If you want to know more about which service providers we share your personal data with, you can contact our contact person for personal data matters to request a current overview.

Technical and organizational security measures

We implement various technical and organizational security measures with a focus on the integrity of the data subjects. The measures are intended to protect against intrusion, abuse, loss, destruction and other changes that may pose a risk to privacy (according to the principle of privacy and confidentiality).

Below are examples of some security measures we implement:

  • Internal routines have been established with instructions regarding the processing of personal data that all staff must follow. Among other things, internal routine for erasure of personal data and handling / documentation of personal data breaches.
  • Internal routines, policies and instructions are reviewed regularly, at least annually and when necessary, and are approved by the company's board.
  • A contact person for personal data matters has been appointed, who also responds directly to the company's top management.
  • The staff has knowledge of how the processing of personal data may take place.
  • Access to databases, IT systems and parts of the IT infrastructure and network requires a password.
  • The suppliers and sub-processors hired guarantee an adequate level of technical and organizational security for the services provided and the tasks performed.
  • All employees have entered into a confidentiality agreement and thereby undertaken an obligation to observe confidentiality regarding, among other things, personal data that is processed within the framework of the business and the performance of the work.
  • We follow the seven data protection principles in all processing of personal data. The principles are documented in internal routines, which our employees have access to and which they follow in all processing of personal data.

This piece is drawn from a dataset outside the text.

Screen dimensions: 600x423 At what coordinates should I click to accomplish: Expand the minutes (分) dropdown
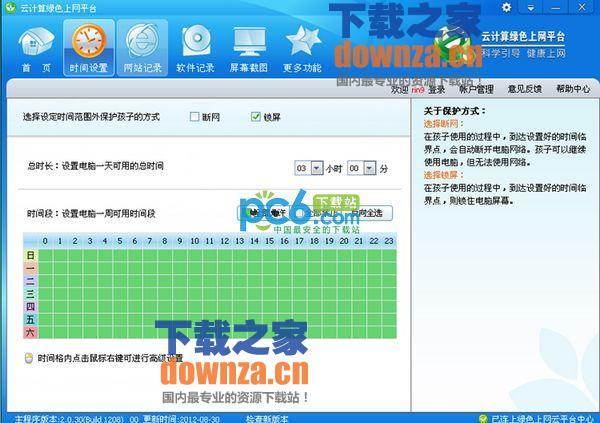pos(369,168)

Your rights under the GDPR

If we process your personal data, you have different rights according to GDPR regarding our processing of your personal data.

Below are the rights you have under the GDPR, right to:

  • access your personal data that we process.
  • have incorrect personal data corrected.
  • request a restriction on the processing of your personal data.
  • have your personal data that we process deleted.
  • move your personal data (data portability).
  • receive information about personal data incidents concerning your personal data.
  • object to the personal data being used for direct marketing and profiling.

We hereby inform you that some of the rights only apply in certain situations and only if it is legal and possible for us to implement your request. You are welcome to contact us through the contact information provided below, if you would like to invoke any of the above rights regarding your personal data that we process.

Personal Data Breaches

We follow the provisions of the GDPR regarding the handling, reporting and documentation of personal data breaches. When required by the GDPR, we will report personal data breaches to the Swedish Authority for Privacy Protection within 72 hours and notify the data subjects affected by the personal data breaches.

Questions or complaints

If you have any questions or concerns or are dissatisfied with our processing of your personal data, you are always welcomed to contact us. Below are our company details:

Company: Scandinavian Cargo AB.
Company reg. no: 559332–5888.
Email: office@shipplace.eu
Postal address: Gyllbyvägen 10, 748 42 Örbyhus.

You can also submit complaints through the form available under the tab "Complaints" on our Website.

Our contact person for personal data matters:

We have appointed a contact person for personal data matters who you can contact if you have questions regarding our processing of personal data.
Name: Grzegorz Kornas.
Email: office@shipplace.eu

You also have the right to contact the Swedish Authority for Privacy Protection to submit a complaint.
Name: Integritetsskyddsmyndigheten (IMY).
Phone: 08-657 61 00.
Email: imy@imy.se.
Postal address: Integritetskyddsmyndigheten, Box 8114, 104 20 Stockholm.